# Have faith in the Pfizer vaccine



## mellowyellow (Jan 13, 2021)

Source:  Reddit


----------



## Furryanimal (Jan 15, 2021)

A top doctor for Norway’s drug regulatory agency on Friday suggested side effects from the Pfizer/BioNTech coronavirus vaccine may have contributed to deaths in some older patients.

Dr. Sigurd Hortemo, chief physician at the Norwegian Medicines Agency, said in a statement that common side effects like fever and nausea shortly after vaccination may have led to more serious outcomes and deaths among elderly, frail patients.

According to the Norwegian Medicines Agency, as of Thursday, reports of 23 suspected deaths were sent to the Norwegian ADR health registry, including 13 reports assessed by health officials.
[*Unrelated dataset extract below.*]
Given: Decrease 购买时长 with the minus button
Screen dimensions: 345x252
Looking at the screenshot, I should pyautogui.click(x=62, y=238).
The patients died within a week of vaccination, a spokesperson said.


"We cannot rule out that adverse reactions to the vaccine occurring within the first days following vaccination (such as fever and nausea) may contribute to more serious course and fatal outcome in patients with severe underlying disease," the agency said in the statement.
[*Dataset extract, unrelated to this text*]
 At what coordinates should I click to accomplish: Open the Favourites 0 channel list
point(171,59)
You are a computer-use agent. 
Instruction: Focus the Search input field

CORONAVIRUS TO CUT US LIFE EXPECTANCY BY OVER A YEAR, STUDY ESTIMATES

The statement noted that Pfizer’s large clinical trials didn’t test the vaccine on patients with severe illness or those older than 85.

Indeed, prior to emergency approval from the U.S. Food and Drug Administration, a committee advising the agency endorsed the product and found no specific safety concerns among subgroup analyses but did list several unknowns that will need to be investigated further, including duration of immunity, efficacy in certain high-risk populations, those previously infected, as well as effectiveness among asymptomatic infection, long-term effects of COVID-19 disease, mortality and transmission of SARS-CoV-2. The trial tested patients up to 85 years old.
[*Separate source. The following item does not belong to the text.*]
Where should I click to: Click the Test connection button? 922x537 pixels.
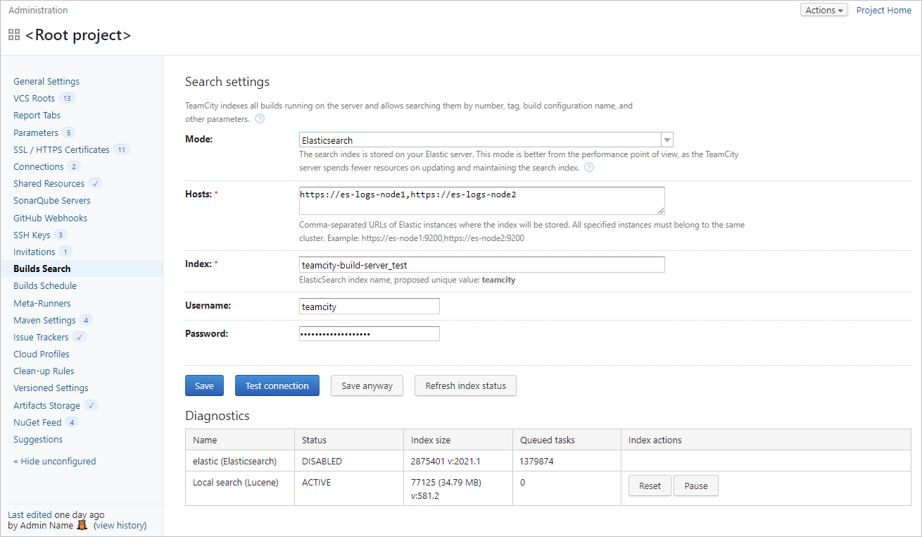pyautogui.click(x=277, y=385)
According to Pfizer, the Norway agency isn't alarmed by the small number of incidents.
https://www.foxnews.com/health/norway-coronavirus-vaccines-23-deaths-elderly-frail-patients


----------



## Aunt Marg (Jan 15, 2021)

The news as a whole is troubling (to say the least), because as of yesterday, news reports here in Canada suggest that now scientists are claiming that the time frame for giving the second does can be extended much longer than the drug-makers recommendations, which tells me that people on both sides are making things up as they go.


----------



## 911 (Jan 16, 2021)

When I left the hospital, my doctor told me that I now have 5-7 months of immunity. I asked which was it, 5 or 7. He told me that he was only quoting what the CDC is telling him. However, he also told me that I should be vaccinated ASAP, but to wait 2 weeks.


----------



## Aunt Marg (Jan 16, 2021)

911 said:


> When I left the hospital, my doctor told me that I now have 5-7 months of immunity. I asked which was it, 5 or 7. He told me that he was only quoting what the CDC is telling him. However, he also told me that I should be vaccinated ASAP, but to wait 2 weeks.


Sigh... so much conflicting information, I believe not a single thing anymore related to the vaccination process or any information related to the vaccine itself, and I hold not a stitch of faith in the idea that the vaccines are the solution to the Covid problem.

That's what happens when normal everyday people are lied to, eventually we become numb to even the truth.

On a positive note, I am happy to see you're doing better, 911, and wish you a full and speedy recovery.


----------